The new lobby cafe, Hoolana, is conveniently located on the east side of the building, where guests can have their cold brew or café latte made from Hawaiian-grown beans and enjoy the sunrise over Kuilima Cove from comfortable chairs. . It is open from 5:30 a.m. to 4 p.m. and is the take-out option for guests going for surf lessons or a hike, with pastries, bagels, toasted sandwiches, treats, oatmeal, parfaits to the yogurt and other packaged items.
Turtle Bay’s reinvented approach to the food and beverage program centers on its 400-acre Kuilima farm and a general effort to source more ingredients and products from the islands. The Kuilima farm stand, just down the street from the resort entrance, has a handful of stalls selling banana bread, whole and sliced tropical fruits, and other goodies, such as chocolate and chocolate. honey made in Hawaii.
The new signature restaurant, Alaia, adjusts its menu according to the seasons, drawing on offerings from the farm in addition to other fish, meats and local produce. The redesigned space is open and airy, with wood-beamed ceilings, and features a bar, indoor dining area, and terrace with ocean views.
To run the new signature restaurant, the resort brought in Gilles Epie, who ran his first Michelin-starred restaurant at age 22 and was named one of the best new chefs in the United States by Food & Wine magazine in 1996. Prior to coming to Turtle Bay, he was Culinary Director of Montage Beverly Hills.
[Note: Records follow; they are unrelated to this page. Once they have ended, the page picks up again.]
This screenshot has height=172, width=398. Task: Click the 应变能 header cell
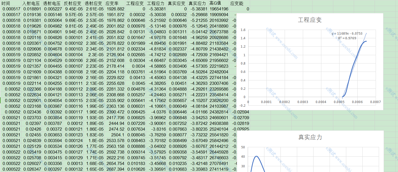(x=240, y=3)
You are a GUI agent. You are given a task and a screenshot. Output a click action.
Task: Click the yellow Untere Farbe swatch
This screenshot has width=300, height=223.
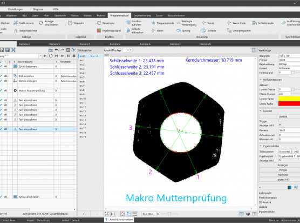click(289, 99)
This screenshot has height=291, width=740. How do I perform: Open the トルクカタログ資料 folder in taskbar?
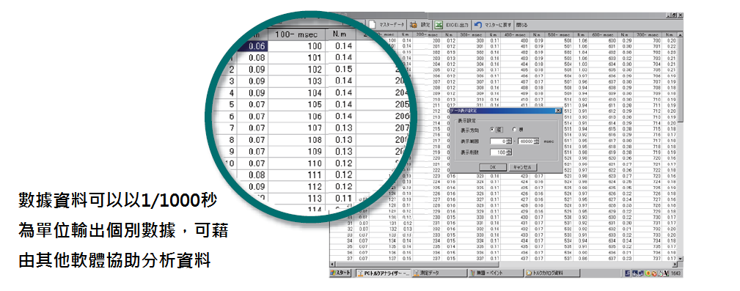tap(552, 273)
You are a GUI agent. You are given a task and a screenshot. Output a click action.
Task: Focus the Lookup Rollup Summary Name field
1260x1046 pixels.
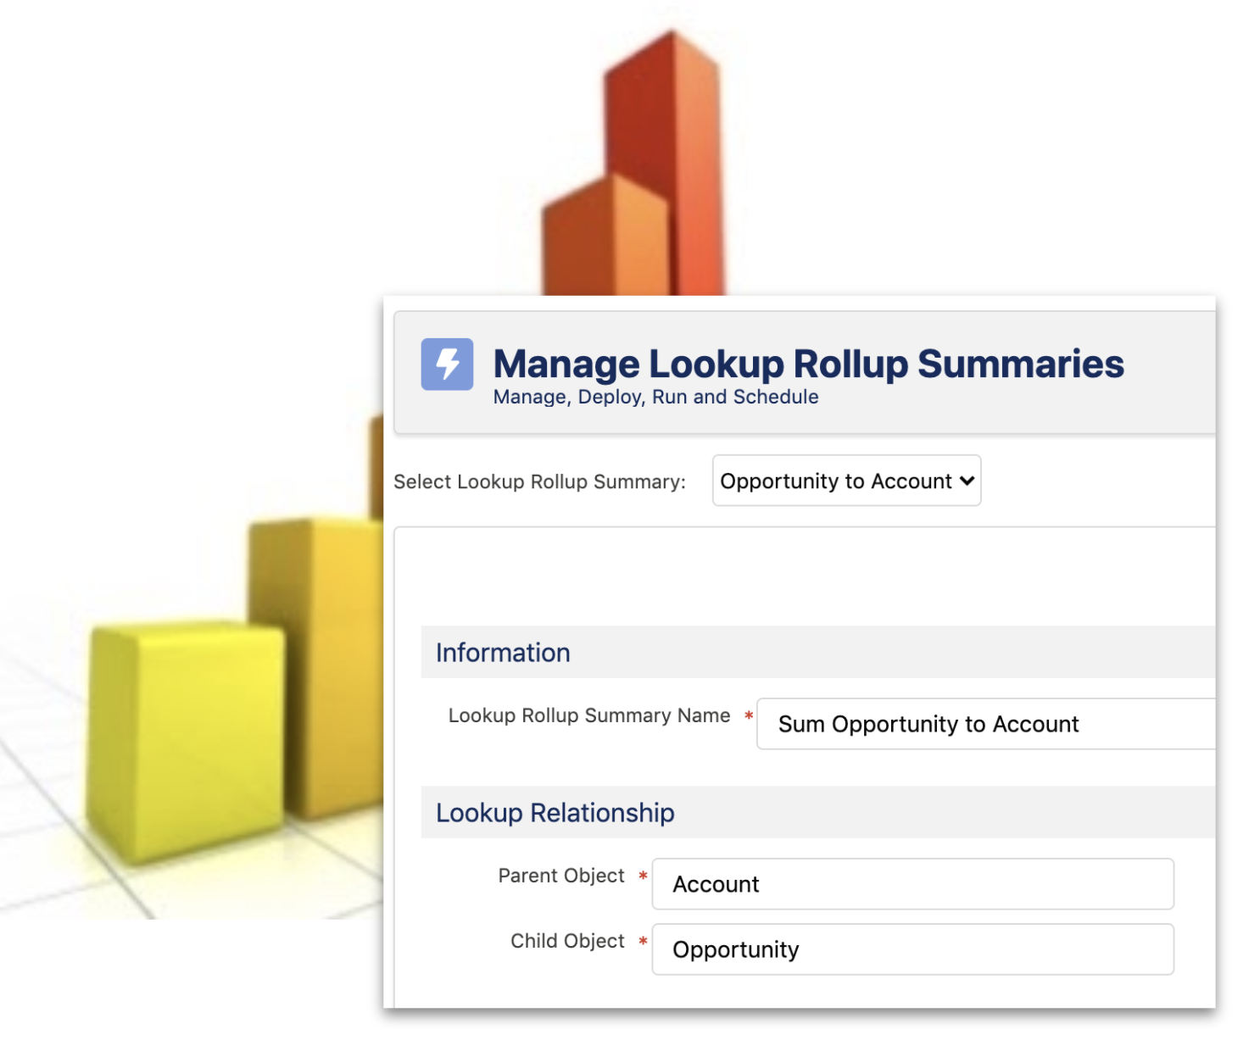(984, 724)
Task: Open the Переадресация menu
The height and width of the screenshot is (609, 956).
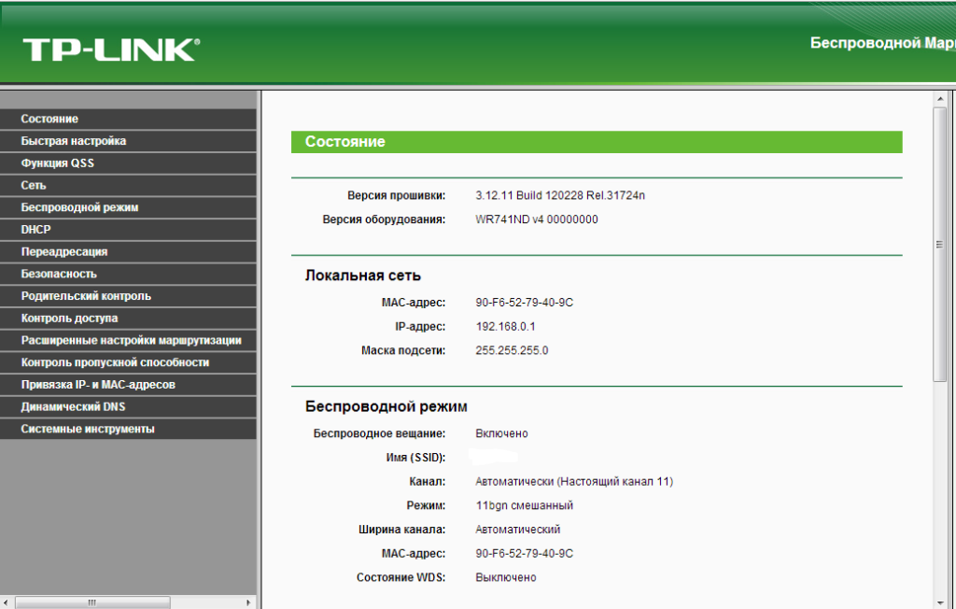Action: [x=64, y=252]
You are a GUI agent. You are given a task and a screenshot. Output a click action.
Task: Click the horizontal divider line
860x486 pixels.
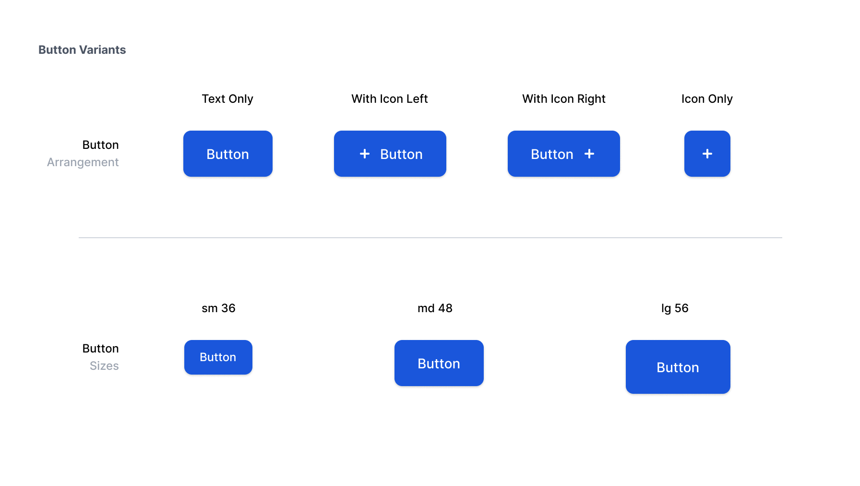[430, 238]
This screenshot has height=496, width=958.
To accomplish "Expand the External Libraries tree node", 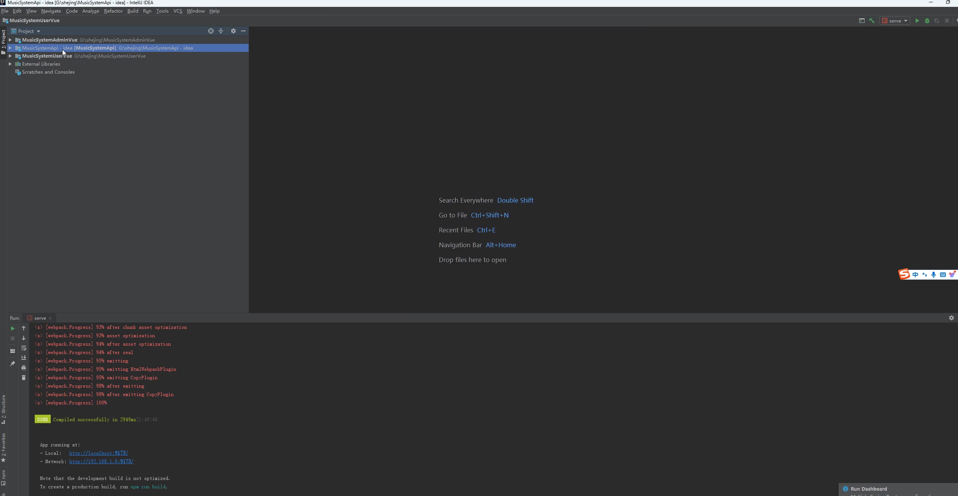I will point(11,64).
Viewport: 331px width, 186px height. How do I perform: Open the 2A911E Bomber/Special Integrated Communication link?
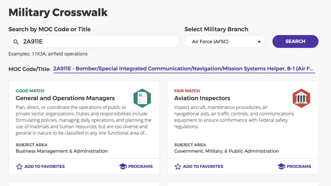[183, 69]
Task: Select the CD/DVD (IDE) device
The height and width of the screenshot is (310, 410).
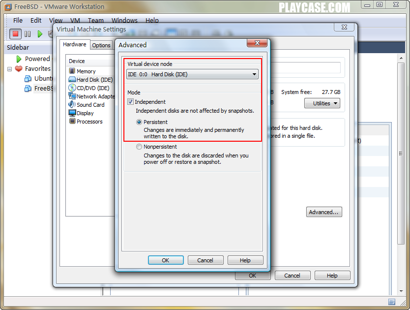Action: point(89,88)
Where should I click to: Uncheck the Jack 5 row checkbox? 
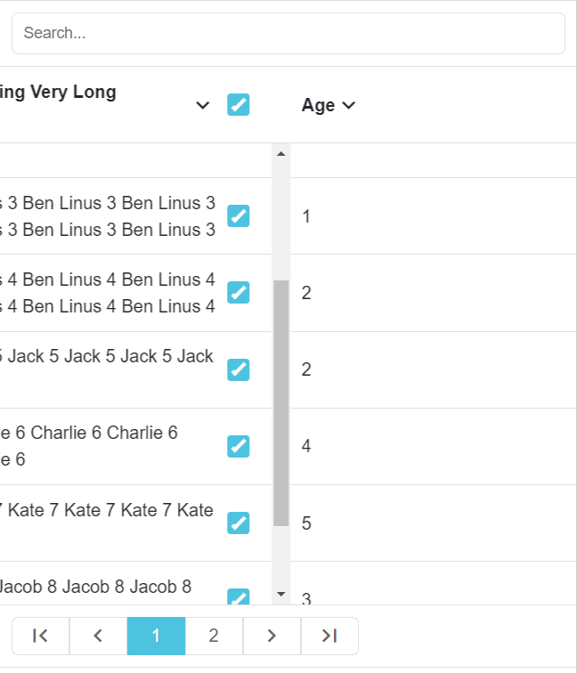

Epie’s signature dishes at Alaia include a giant grilled sweet opah topped with homemade lemon garlic butter; Japanese style swordfish steak marinated in sake and soy sauce; and seared Colorado lamb chops with a drizzle of thyme and gravy.
The menu judiciously uses plenty of local seafood, including a hearty appetizer of caramelized octopus with harissa aioli, baby potatoes and smoked paprika as well as sustainably grown lobster off the coast of Island of Hawaii served with onions, spinach, coconut milk, wasabi and tobiko (flying fish roe). There is also a selection of “farmhouse sides” including candied sweet potatoes that were hard to stop eating.
The resort’s new adults-only infinity pool and hot tub. Photo Credit: Courtesy of Turtle Bay Resort
The terraced pool deck features a new adults-only infinity pool with a hot tub and ample lounging area.
The pool for all ages has been redesigned, with new cabanas and a revamped pool bar and entertainment area.
The pool bar, Sunset, has folding glass doors on all sides that can be fully opened to provide great views of the surf spot just off the coast of Turtle Bay. The menu hits all the marks guests expect from the poolside bar menus, with several dishes for adults and kids’ palates including burgers, fish and chips, flatbreads, tuna poke and squid. fried.
The lack of fresh juices, smoothies, or a wider selection of general non-alcoholic drinks on the menu seems like a missed opportunity given this is the main resort lunch option and effort. of the complex to praise its farm and its many wellness and fitness activities.